At sea-level, one cubic inch (1 inch x 1 inch x 1 inch) (16.39 cm3) of "air" contains approximately 400 billion billion (4*1020) air molecules, each moving at about 1600 km/hr (1000 miles/hr), and colliding with other molecules and anything else they come into contact with about 5 billion times per second. This is the reason for "air pressure". The amount of particles in that air that can reflect a portion of a laser beam's light back to your eye determines if you can see it or not.

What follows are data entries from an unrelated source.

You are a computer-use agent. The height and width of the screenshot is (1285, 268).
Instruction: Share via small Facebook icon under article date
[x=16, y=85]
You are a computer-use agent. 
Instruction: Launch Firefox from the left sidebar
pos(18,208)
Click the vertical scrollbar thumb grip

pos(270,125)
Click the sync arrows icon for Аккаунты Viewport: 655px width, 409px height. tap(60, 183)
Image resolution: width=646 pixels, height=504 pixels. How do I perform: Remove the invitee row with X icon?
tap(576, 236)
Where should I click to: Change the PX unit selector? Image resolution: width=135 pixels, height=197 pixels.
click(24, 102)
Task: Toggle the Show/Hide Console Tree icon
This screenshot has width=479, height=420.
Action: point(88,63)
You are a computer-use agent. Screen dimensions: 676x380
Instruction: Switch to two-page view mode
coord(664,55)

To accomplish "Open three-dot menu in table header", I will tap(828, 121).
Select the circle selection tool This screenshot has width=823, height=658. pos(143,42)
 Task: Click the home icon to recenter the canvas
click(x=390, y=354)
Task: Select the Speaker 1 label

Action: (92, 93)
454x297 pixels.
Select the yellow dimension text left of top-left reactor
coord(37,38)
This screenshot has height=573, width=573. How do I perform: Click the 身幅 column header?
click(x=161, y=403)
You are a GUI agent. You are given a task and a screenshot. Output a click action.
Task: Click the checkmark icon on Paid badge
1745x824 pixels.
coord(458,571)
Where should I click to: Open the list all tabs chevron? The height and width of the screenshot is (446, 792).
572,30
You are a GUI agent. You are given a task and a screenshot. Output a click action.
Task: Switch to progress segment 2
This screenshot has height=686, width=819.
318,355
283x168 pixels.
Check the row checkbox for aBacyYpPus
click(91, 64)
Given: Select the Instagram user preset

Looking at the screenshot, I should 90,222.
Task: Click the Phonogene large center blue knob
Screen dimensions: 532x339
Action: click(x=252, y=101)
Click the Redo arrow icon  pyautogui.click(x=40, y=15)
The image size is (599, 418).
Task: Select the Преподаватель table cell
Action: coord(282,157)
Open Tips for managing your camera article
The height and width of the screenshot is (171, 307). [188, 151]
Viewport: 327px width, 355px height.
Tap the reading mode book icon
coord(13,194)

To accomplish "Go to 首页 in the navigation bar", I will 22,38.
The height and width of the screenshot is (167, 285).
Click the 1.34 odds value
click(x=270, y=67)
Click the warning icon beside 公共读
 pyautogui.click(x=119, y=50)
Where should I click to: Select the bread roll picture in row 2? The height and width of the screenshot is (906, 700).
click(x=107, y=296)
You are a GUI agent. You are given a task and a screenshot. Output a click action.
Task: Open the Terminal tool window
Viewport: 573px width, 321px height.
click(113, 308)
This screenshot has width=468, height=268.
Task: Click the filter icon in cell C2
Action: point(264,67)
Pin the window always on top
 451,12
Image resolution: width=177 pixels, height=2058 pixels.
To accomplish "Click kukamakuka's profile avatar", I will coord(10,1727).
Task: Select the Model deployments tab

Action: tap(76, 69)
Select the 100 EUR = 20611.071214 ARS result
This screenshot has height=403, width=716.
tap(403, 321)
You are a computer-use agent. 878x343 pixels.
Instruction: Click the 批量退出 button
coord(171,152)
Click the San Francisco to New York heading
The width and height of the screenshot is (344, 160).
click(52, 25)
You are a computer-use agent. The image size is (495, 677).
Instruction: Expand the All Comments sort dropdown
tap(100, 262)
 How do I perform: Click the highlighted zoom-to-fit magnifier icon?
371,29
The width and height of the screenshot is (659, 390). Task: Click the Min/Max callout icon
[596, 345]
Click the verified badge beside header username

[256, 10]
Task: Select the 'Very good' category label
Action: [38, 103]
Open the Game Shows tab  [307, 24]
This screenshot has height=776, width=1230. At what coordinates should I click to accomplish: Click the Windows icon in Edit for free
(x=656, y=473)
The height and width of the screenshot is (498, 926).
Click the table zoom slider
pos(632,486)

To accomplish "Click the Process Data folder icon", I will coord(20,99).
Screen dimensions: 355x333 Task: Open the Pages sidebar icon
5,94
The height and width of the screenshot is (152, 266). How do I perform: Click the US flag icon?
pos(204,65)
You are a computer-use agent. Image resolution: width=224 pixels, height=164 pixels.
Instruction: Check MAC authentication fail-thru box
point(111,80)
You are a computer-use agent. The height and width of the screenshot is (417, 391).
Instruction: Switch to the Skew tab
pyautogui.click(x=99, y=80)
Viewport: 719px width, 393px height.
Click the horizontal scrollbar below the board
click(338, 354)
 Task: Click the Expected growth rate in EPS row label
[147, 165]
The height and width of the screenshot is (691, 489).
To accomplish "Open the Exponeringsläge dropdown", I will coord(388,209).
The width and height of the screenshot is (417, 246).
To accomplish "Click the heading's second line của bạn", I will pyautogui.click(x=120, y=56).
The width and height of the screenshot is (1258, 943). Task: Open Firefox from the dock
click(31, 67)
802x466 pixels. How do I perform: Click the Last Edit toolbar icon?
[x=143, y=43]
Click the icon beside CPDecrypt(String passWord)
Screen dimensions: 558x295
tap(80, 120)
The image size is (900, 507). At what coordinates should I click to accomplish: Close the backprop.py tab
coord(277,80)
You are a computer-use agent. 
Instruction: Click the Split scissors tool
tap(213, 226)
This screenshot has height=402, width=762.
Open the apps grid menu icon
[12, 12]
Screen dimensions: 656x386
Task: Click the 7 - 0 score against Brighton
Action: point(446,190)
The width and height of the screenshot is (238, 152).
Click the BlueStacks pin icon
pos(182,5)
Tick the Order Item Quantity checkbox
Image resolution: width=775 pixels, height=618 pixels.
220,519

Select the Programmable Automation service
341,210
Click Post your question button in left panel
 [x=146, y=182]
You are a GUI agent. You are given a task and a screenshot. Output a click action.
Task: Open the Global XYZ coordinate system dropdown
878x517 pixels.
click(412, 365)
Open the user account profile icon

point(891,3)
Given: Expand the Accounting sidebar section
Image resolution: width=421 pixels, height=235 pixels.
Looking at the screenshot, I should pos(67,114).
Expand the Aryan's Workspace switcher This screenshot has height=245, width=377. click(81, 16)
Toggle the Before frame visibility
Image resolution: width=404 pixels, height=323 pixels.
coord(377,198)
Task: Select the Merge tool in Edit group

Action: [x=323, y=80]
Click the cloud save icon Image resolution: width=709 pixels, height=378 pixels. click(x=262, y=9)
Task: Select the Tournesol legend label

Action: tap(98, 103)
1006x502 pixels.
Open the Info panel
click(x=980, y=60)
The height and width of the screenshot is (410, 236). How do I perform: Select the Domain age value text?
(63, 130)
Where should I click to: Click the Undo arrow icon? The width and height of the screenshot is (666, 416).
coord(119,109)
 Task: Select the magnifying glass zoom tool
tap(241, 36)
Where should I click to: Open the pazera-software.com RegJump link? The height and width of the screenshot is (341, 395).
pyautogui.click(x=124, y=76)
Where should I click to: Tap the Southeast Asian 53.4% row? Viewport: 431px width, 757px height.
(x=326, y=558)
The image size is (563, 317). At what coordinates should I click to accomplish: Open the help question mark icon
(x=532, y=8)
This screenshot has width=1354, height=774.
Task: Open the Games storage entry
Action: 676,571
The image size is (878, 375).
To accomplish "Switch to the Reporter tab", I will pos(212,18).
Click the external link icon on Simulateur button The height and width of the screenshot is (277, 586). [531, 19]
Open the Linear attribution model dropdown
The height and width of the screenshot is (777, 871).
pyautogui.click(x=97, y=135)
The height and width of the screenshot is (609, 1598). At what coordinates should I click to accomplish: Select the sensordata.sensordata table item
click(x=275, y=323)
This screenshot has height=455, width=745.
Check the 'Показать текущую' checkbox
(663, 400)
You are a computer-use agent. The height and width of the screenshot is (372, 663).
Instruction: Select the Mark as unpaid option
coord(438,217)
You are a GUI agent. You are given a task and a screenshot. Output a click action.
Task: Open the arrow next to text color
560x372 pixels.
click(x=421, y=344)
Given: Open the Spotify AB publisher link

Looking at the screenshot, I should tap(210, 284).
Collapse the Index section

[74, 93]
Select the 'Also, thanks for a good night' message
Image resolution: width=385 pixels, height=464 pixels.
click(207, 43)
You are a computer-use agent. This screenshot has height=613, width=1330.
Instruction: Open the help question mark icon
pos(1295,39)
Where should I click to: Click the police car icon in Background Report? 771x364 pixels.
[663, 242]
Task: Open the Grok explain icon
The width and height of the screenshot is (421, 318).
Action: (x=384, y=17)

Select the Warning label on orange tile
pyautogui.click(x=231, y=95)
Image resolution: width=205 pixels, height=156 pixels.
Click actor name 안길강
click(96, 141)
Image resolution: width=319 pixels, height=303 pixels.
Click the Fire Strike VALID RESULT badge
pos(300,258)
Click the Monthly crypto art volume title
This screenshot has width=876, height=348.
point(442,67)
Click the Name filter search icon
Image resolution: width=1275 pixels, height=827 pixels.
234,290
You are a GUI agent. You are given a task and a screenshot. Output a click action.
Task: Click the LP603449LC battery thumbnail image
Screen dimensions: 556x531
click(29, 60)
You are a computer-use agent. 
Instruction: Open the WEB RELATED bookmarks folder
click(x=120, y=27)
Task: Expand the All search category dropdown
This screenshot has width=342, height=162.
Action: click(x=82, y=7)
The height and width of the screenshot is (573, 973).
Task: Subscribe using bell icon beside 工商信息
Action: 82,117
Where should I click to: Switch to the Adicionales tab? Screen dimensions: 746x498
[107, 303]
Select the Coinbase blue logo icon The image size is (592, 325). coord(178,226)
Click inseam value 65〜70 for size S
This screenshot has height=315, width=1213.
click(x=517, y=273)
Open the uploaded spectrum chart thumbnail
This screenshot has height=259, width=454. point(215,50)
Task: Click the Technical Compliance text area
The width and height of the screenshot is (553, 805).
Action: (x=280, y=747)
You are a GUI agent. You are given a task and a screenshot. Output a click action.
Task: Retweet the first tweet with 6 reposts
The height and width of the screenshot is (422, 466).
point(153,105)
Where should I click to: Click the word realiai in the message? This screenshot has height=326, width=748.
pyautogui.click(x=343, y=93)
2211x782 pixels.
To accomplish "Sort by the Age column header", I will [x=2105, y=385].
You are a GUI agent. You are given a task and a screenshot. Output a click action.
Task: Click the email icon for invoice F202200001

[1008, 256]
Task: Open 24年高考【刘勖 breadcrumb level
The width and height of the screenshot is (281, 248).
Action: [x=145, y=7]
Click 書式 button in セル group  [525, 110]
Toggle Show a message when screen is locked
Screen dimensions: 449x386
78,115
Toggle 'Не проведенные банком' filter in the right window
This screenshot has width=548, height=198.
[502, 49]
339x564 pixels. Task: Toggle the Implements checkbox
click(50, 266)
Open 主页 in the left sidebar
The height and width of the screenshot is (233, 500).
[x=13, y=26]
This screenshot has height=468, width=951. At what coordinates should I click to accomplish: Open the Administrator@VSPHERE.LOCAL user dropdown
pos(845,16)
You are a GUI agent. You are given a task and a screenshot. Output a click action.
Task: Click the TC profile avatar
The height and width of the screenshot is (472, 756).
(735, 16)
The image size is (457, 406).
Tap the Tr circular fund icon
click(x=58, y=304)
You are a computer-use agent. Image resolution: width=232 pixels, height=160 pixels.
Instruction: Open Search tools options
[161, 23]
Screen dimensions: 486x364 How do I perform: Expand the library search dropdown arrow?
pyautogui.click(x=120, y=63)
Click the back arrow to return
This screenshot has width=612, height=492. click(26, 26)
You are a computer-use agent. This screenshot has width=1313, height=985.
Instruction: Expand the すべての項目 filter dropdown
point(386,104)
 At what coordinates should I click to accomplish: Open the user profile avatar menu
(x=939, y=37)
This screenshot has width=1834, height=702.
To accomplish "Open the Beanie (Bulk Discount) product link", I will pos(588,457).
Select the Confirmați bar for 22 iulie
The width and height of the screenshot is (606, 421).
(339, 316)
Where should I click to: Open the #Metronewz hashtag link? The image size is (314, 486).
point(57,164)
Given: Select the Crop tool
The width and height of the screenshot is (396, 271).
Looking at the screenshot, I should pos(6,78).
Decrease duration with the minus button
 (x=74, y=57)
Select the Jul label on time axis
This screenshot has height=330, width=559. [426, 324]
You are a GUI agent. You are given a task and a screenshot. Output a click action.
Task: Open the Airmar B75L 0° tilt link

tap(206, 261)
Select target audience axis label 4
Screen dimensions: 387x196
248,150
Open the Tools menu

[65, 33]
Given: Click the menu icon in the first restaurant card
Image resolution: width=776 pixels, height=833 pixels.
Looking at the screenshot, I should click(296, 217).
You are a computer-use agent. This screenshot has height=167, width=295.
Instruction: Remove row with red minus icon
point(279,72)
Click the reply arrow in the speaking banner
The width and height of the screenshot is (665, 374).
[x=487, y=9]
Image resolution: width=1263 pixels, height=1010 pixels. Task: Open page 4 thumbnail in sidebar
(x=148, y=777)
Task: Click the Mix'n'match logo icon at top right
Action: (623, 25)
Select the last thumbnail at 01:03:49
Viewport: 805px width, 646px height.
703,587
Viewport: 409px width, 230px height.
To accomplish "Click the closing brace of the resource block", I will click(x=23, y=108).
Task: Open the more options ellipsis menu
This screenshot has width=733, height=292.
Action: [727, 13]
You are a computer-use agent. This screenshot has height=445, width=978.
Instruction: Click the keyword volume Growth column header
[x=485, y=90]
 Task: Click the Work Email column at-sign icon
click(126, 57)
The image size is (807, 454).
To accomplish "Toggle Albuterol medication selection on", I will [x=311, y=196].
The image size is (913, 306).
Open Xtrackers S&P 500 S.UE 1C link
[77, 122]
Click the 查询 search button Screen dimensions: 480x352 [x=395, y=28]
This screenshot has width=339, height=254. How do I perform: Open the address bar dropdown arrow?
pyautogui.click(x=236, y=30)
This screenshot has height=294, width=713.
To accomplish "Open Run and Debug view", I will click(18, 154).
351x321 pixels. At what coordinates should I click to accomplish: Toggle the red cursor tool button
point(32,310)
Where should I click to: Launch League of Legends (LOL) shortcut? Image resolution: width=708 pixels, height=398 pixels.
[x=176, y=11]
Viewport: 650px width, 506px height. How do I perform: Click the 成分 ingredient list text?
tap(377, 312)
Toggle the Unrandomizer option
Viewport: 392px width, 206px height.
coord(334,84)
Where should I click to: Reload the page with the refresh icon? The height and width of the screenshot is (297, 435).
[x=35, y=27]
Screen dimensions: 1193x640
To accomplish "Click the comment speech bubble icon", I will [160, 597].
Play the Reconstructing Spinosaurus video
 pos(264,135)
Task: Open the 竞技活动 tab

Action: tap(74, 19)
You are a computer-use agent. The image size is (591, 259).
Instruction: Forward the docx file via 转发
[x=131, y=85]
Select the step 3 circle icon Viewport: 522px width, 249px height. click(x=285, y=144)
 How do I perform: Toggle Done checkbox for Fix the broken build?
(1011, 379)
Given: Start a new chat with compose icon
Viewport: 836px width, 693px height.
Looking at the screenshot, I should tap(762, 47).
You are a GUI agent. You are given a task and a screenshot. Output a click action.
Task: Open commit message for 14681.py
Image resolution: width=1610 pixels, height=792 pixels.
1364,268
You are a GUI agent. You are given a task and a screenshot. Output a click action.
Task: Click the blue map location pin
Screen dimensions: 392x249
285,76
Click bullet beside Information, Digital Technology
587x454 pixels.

It all depends upon atmospheric conditions--a beam you can see extremely well in fog or area with high concentration of particulate matter in the air can be almost invisible in clean clear air

"In a vacuum, the laser beam itself would be invisible - regardless of power or color. As a laser beam passes through Earth's Atmosphere some of the photons encounter large airborne particles which reflect some of the light back to an observer. This only creates intermittent tiny bright flashes of light or "knots" in the beam - it is not why we can see the beam itself.

It is extremely small airborne particles called aerosols having a diameter significantly less than the wavelength of the light that causes the beam to become visible.

The effect of minute particles scattering light is called Rayleigh scattering and it's most noticeable effect is to turn the daytime sky blue. Rayleigh scattering causes photons to be scattered in a roughly spherical manner around these particles. Some of the light is scattered forward (in the direction of the beam), a lesser amount is scattered to the sides and about the same amount that is scattered forward is scattered backwards towards the light source. This backwards scattering is why the beam is more visible to people standing near the astronomer using it, than people standing some distance to the side. The more of these minute particles there are in the atmosphere, the more Rayleigh scattering there is."
From : RASC Calgary Centre - The Atmosphere, Astronomy and Green Lasers

Really you need to understand aerosols in air --is very interesting actually--you need to know what they are locally and density of same to be able to figure laser beam visibility possibilities of one place compared to another place on the earths surface. Example: the most aerosol-laden air in the United States today pales in comparison to Asia. So laser beams are more visible there, generally speaking. Depending on the season and weather conditions, surges of aerosols can make their way into the atmosphere almost anywhere on Earth

See NASA Earth Observatory page for an excellent explaination of aerosols in air with lots of pictures and charts of the planetary distribution of aerosols.
See: https://earthobservatory.nasa.gov/Features/Aerosols/

Probably more answer than you wanted --hope it helps you understand the nature of laers beam visibility.

 

[paul1598419]

One thing I found to be in disagreement with Rayleigh scattering of sunlight through the atmosphere is due not to aerosols, but molecular gases such as N2 and O2. These molecules have a length that cause scattering of short wavelength light causing the sky to look blue, and at dusk or dawn to look more reddish. Apparently aerosols cover a large volume in particulate matter from NO2 to bits of dust which are enormous on a molecular scale. I think most people here are aware of the ability of dust particles to scatter laser light in the visible spectrum. These are more likely indoors, except where smog is concerned in areas where air currents aren't available to carry them off quickly enough to keep them from becoming visible.